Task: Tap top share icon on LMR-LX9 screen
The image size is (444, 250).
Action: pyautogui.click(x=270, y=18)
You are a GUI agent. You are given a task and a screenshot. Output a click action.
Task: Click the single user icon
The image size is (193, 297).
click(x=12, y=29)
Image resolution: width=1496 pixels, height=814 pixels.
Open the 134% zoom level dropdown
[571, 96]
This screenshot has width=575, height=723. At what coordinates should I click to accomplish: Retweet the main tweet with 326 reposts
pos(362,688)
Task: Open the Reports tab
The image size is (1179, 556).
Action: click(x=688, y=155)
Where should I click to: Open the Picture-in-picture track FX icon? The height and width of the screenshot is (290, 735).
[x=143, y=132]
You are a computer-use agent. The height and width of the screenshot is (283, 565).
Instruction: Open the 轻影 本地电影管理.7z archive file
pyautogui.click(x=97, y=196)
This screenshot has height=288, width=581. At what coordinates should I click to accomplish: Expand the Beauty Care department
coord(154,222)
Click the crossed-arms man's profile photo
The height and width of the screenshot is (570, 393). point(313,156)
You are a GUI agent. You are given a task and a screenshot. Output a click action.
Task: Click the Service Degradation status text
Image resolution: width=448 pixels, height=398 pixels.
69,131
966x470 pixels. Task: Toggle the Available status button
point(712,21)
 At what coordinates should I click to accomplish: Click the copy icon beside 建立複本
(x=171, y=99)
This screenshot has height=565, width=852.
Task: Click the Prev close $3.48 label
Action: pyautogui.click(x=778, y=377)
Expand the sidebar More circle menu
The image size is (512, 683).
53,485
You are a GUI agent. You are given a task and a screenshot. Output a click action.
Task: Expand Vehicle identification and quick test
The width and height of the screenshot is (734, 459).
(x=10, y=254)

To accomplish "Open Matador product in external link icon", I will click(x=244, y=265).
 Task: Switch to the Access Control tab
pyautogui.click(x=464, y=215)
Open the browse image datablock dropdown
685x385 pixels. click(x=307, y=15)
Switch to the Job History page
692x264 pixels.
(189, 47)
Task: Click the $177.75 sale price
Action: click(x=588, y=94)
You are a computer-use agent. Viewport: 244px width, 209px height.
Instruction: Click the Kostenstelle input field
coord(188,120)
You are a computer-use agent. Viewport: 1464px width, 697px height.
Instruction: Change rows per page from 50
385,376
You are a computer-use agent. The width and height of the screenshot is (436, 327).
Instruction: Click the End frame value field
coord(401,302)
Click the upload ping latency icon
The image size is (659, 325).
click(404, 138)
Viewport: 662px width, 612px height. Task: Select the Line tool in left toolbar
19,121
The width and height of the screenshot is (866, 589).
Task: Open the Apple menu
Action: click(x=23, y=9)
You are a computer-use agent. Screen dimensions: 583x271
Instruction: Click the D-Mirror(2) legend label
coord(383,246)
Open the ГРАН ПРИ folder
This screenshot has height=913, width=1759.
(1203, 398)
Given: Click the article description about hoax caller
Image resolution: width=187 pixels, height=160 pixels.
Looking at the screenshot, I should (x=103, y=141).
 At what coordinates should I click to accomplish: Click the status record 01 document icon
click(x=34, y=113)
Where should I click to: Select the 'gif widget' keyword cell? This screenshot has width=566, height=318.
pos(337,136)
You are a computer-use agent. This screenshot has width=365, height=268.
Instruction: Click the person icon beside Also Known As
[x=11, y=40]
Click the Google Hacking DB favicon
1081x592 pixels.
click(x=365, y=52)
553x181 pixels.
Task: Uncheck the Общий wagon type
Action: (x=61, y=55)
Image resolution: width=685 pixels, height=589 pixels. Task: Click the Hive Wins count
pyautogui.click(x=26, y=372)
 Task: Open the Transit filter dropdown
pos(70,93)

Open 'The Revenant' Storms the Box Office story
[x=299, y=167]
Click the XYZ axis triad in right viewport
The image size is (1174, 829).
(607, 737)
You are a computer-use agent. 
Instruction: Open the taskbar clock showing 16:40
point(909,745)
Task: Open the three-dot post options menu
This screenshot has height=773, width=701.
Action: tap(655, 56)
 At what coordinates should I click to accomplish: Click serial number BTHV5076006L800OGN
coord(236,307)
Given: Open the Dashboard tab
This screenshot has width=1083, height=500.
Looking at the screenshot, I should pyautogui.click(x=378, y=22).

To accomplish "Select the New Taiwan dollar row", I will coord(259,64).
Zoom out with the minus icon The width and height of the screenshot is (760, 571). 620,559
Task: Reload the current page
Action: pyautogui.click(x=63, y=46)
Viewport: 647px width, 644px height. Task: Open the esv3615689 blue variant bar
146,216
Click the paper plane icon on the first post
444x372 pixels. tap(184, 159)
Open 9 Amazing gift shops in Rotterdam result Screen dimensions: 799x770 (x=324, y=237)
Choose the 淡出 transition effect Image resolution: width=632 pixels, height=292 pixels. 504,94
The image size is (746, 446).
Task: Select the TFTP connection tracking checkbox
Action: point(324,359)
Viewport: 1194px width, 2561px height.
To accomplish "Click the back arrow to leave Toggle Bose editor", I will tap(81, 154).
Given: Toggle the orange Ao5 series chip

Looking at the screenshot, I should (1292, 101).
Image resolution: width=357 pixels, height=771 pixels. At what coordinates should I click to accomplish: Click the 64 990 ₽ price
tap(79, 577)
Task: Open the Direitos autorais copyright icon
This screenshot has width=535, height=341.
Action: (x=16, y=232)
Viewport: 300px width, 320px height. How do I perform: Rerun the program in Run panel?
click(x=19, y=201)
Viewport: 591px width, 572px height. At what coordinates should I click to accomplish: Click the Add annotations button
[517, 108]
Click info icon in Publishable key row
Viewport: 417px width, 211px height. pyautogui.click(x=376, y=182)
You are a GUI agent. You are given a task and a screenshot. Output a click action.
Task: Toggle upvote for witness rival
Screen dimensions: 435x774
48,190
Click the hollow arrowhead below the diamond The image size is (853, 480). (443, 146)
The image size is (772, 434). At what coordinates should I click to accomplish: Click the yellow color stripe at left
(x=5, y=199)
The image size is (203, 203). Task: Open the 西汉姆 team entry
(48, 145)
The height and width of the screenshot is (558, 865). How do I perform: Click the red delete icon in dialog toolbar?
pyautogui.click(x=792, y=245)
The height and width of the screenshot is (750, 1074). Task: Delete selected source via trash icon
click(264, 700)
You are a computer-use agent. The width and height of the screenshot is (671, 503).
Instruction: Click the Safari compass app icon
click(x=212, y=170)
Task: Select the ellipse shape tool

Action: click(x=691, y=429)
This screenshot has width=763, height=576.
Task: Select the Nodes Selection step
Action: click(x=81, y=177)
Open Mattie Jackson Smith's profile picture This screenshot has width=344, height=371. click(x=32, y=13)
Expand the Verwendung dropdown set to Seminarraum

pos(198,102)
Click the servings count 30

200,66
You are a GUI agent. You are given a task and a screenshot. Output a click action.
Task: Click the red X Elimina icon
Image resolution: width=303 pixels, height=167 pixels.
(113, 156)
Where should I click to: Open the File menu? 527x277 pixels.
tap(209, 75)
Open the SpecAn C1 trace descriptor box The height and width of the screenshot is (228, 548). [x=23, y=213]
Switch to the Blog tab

------------------------------

### What you have to do
Word for word, repeat the data from its first line through the line with "Task: Open the Reports tab", including both of those lines and no others.

### Solution below
Task: Tap top share icon on LMR-LX9 screen
The image size is (444, 250).
Action: pyautogui.click(x=270, y=18)
You are a GUI agent. You are given a task and a screenshot. Output a click action.
Task: Click the single user icon
The image size is (193, 297).
click(x=12, y=29)
Image resolution: width=1496 pixels, height=814 pixels.
Open the 134% zoom level dropdown
[571, 96]
This screenshot has width=575, height=723. At what coordinates should I click to accomplish: Retweet the main tweet with 326 reposts
pos(362,688)
Task: Open the Reports tab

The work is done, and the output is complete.